From the Russian strategic point of view, an Iran tilting toward the West could practically make the US a neighbouring state in Central Asia – one with the ability to exert enormous influence in shifting the balance of geo-energy rivalry toward the US. The Russians therefore view their close economic and military ties with Iran as strategically critical. The Iranian relationship enables Russia to exert influence in Central Asia with greater ease, without a major US ally in the picture, except Turkey. With the current state of Russo-Iranian military and energy ties, Russia stands a chance to challenge the US in the heart of the Middle East, and together with China in the SCO, present a new global energy block.

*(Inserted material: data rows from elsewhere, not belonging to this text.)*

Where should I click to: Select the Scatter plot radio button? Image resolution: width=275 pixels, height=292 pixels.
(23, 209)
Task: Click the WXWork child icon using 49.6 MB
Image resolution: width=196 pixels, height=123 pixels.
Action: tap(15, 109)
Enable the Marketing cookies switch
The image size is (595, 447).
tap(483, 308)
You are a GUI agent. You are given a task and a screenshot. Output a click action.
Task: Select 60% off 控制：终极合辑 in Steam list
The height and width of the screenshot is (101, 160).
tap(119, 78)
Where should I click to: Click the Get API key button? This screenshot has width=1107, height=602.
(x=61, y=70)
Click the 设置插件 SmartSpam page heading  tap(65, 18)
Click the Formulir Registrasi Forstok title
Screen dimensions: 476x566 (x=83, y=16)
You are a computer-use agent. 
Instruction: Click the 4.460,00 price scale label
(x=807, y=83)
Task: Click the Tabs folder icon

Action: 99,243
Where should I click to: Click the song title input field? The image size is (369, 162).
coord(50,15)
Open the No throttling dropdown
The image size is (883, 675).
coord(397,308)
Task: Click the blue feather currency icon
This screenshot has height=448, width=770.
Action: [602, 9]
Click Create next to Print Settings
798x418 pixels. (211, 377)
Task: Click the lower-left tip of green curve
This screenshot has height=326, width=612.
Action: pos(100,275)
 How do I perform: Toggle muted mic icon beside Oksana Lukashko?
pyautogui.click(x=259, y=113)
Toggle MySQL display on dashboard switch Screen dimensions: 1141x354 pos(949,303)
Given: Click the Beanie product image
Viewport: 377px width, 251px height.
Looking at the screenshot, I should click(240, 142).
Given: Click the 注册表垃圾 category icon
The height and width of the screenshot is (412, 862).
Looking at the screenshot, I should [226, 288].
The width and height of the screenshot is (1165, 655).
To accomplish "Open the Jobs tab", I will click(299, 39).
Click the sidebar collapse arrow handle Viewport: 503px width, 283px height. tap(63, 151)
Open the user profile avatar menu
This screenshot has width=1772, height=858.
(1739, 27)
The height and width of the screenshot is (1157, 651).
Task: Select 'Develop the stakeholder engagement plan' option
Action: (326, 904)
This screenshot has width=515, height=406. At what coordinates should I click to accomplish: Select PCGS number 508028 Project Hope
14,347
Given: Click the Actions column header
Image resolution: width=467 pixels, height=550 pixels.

As for Turkey – America’s powerful regional ally neighbouring Central Asia – for much of the 1980s and 1990s, Turkey had frosty and tension-ridden relations with Iran. Iran’s clerical theocracy (now a military dictatorship) and Turkish secularism, as two distinct systems of governance, had been consistently at odds over a host of issues, resulting in low levels of bilateral trade and the development of mutual distrust. However, Turkey, under the semi-pro-Islamic government of Prime Minister Recep Tayyip Erdogan, has forged close economic and diplomatic ties with Tehran, particularly in the field of energy. Turkey has also moved to distance itself from the anti-Iranian camp, as Ankara charts a new strategic vision known as ‘neo-Ottoman,’ which places great importance to Turkey’s relations with the Muslim world (see the November 24th GB web exclusive by Sami Aoun). Based on this vision, Turkey views a stable and prosperous Iran as in its greater strategic interests, which include increased involvement in Central Asia and the carving out of a position in both the development and transport of the region’s energy resources.

For Turkey, therefore, an Iran in chaos is a nightmare. For Turkey has agreed to construct the Tabriz-Erzurum pipeline, which will carry natural gas from Iran to Turkey; Iran remains Turkey’s second biggest source of energy after Russia; and Iran is viewed in Turkish policy circles as a potential strategic replacement for Russian energy.

Policy makers in Moscow – very much similar to their global and regional counterparts in Beijing and Ankara – would consider a Western-led attack on Iran to be a direct assault on their national geo-energy interests. One can imagine what the implications of such an attack would be were Iran granted full accession to the SCO.

The 64,000-dollar question re-emerges: Will Iran be engulfed in a military confrontation with the West; and should this come to pass, who will be dragged into it? One thing is clear: as Iran is set to become the international wild card of 2010, an international tug-of-war is now starting between war- and peace- mongers. Not only will political lives be on the line, but also the actual lives of thousands of ordinary people stretching from Tel Aviv to Tehran.